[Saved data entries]
========

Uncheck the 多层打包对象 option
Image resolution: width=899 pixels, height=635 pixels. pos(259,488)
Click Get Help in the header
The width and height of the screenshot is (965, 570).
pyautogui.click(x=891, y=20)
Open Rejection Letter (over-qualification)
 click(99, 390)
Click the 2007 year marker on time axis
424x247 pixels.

========

WORK TO BE COMPLETED: Please set down each entry again, word for word.

SOLUTION TO THE EXERCISE:
Uncheck the 多层打包对象 option
Image resolution: width=899 pixels, height=635 pixels. pos(259,488)
Click Get Help in the header
The width and height of the screenshot is (965, 570).
pyautogui.click(x=891, y=20)
Open Rejection Letter (over-qualification)
 click(99, 390)
Click the 2007 year marker on time axis
424x247 pixels.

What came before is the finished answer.